Let us consider this first question and in so doing revisit the issue of whether the independence implicit in autonomy should best be conceived in a purely “procedural” manner or more substantively. Recall that some theorists view autonomy as requiring minimal competence (or rationality) along with authenticity, where the latter condition is fleshed out in terms of the capacity to reflectively endorse (or not be alienated from) aspects of oneself. This view can be called “proceduralist” because it demands that the procedure by which a person comes to identify a desire (or trait) as her own is what is crucial in the determination of its authenticity and hence autonomy. This conception of autonomy is adopted, according to its defenders, because doing so is the only way to ensure that autonomy is neutral toward all conceptions of value and the good that reasonable adults may come to internalize (Dworkin 1989).

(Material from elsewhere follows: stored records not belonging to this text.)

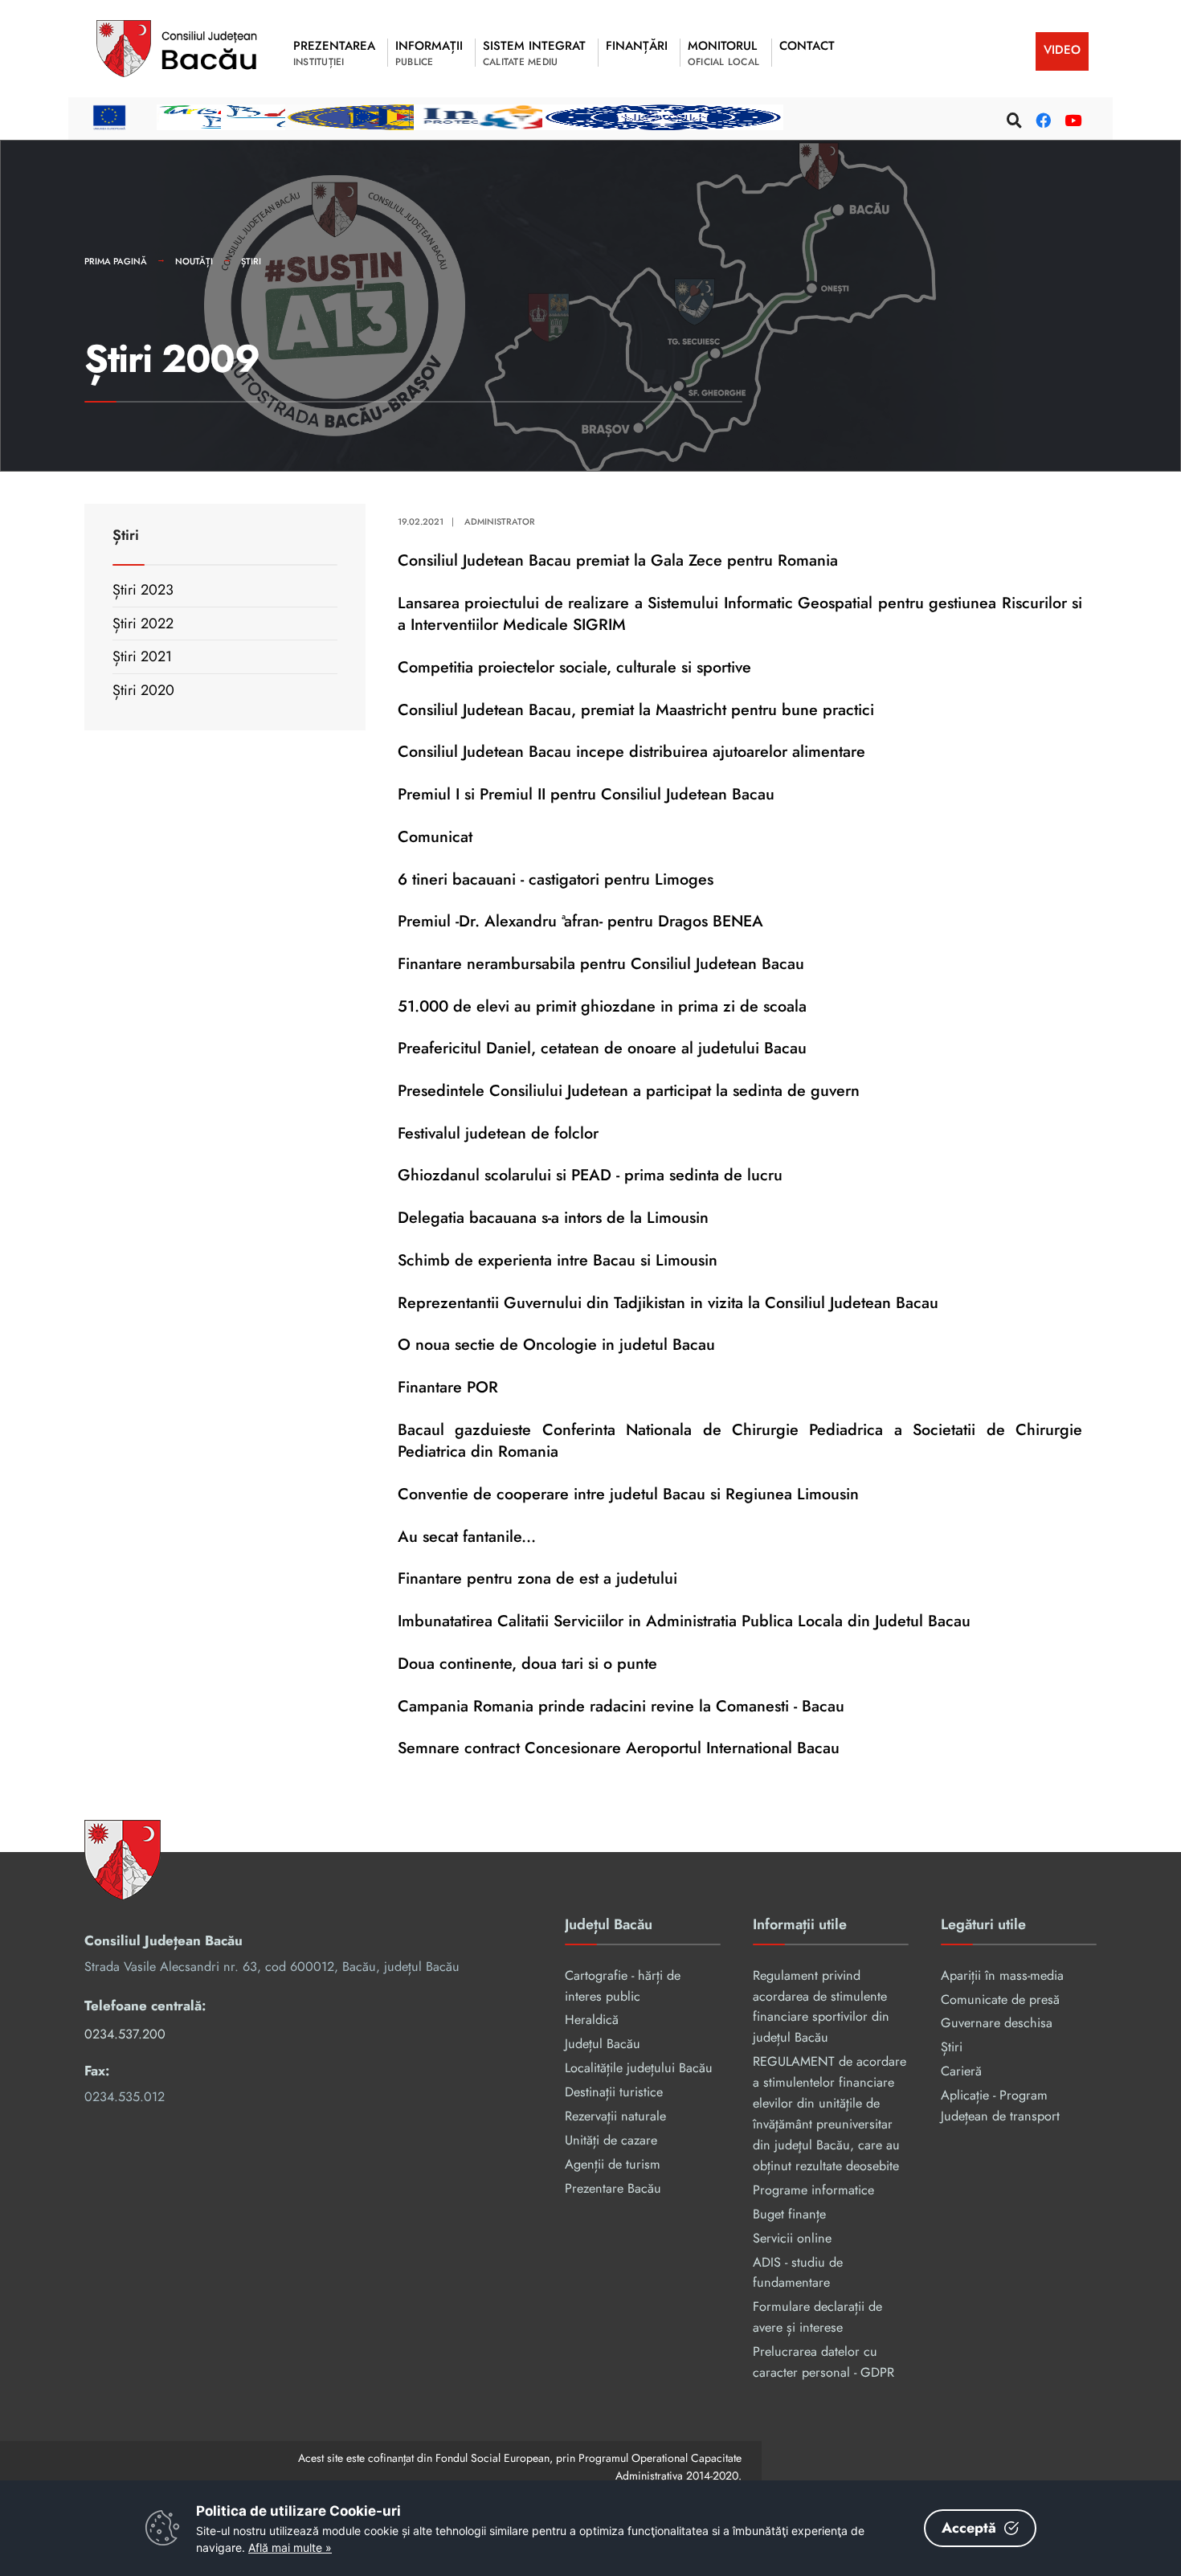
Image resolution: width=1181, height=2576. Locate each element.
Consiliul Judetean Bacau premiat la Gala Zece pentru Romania (618, 560)
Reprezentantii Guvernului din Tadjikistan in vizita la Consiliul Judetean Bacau (668, 1302)
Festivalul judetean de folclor (498, 1133)
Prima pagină (115, 261)
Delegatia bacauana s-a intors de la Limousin (553, 1217)
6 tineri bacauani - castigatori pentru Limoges (555, 879)
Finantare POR (448, 1387)
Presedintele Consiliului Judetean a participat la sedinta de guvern (629, 1090)
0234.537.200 (125, 2034)
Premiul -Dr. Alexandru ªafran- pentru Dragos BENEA (580, 921)
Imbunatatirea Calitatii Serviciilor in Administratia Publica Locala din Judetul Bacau (684, 1620)
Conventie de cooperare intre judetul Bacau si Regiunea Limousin (628, 1493)
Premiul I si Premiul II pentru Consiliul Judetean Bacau (586, 794)
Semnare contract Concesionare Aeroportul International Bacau (619, 1747)
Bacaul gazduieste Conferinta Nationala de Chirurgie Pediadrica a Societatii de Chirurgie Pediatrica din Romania (740, 1440)
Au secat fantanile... (467, 1536)
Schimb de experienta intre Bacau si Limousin (557, 1260)
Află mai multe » (290, 2547)
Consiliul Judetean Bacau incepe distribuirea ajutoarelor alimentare (631, 751)
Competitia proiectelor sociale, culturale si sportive (574, 667)
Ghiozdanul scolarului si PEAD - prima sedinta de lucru (590, 1174)
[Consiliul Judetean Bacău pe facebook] (1041, 118)
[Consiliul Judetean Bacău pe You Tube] (1070, 118)
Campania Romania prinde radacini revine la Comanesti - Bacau (621, 1706)
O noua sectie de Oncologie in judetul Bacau (556, 1344)
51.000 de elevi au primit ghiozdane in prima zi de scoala (602, 1006)
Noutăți (194, 261)
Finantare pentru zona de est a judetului (537, 1578)
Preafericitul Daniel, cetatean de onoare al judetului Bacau (602, 1048)
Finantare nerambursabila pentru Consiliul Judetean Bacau (601, 963)
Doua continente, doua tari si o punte (527, 1663)
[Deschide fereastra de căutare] (1012, 118)
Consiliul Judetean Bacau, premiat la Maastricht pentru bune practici (636, 709)
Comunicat (435, 836)
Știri (251, 261)
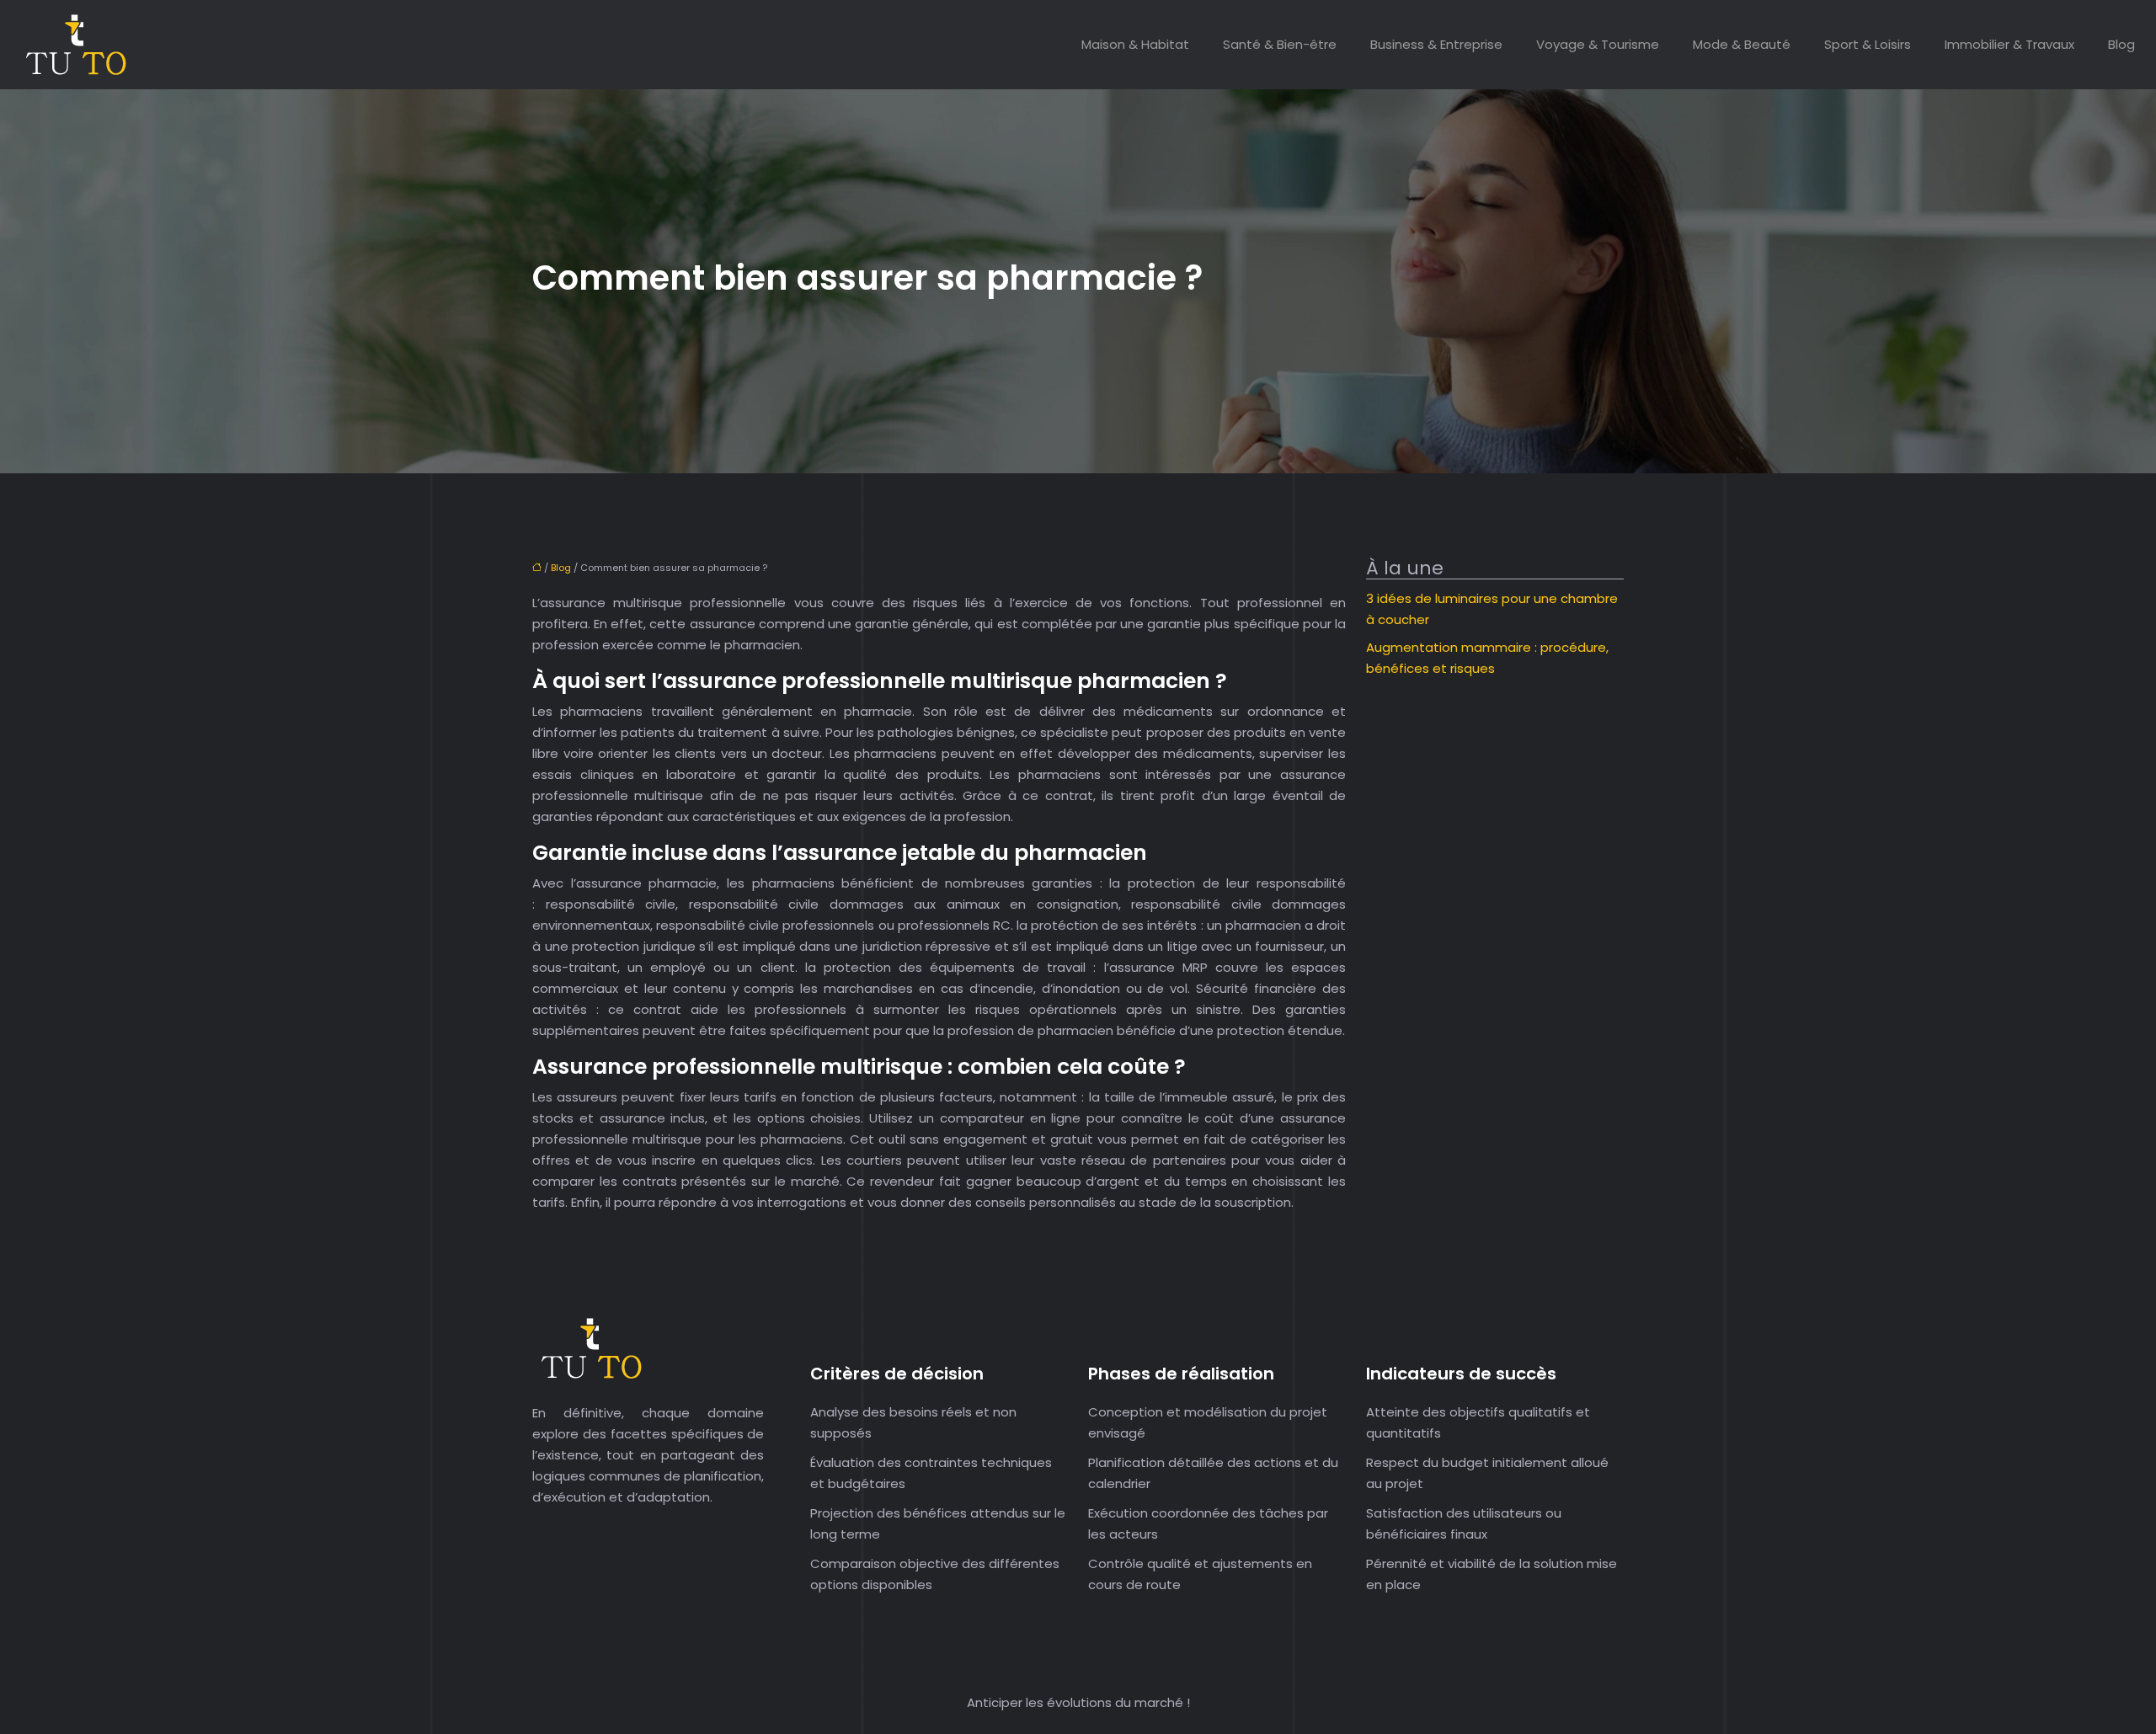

Critics of this view have pointed to cases where it is imagined that persons adopt what we all would call oppressive and overly restrictive life situations but in a way that meets the minimal conditions of autonomy on proceduralist accounts, so that on such accounts they count as autonomous because of the self-governing processes by which they entered such oppressive conditions. These critics argue that any conception of autonomy that ascribes that trait to such people is wrongly conceived (Benson 1987, MacKenzie & Stoljar 2001b, Waller 1993, Oshana 1998, Stoljar 2000). On the basis of such a judgment, they argue that normatively substantive conditions should be added to the requirements of autonomy, conditions such as the ability to recognize and follow certain moral or political norms (See Benson 1987, Wolf 1980; for criticism, see Berofsky 1995, ch. 7). This criticism suggests that considerations concerning the autonomous self cannot avoid questions of identity and hence whether the self of self-government can be understood independently of the (perhaps socially defined) values in terms of which people conceive of themselves; this is a subject to which we now turn.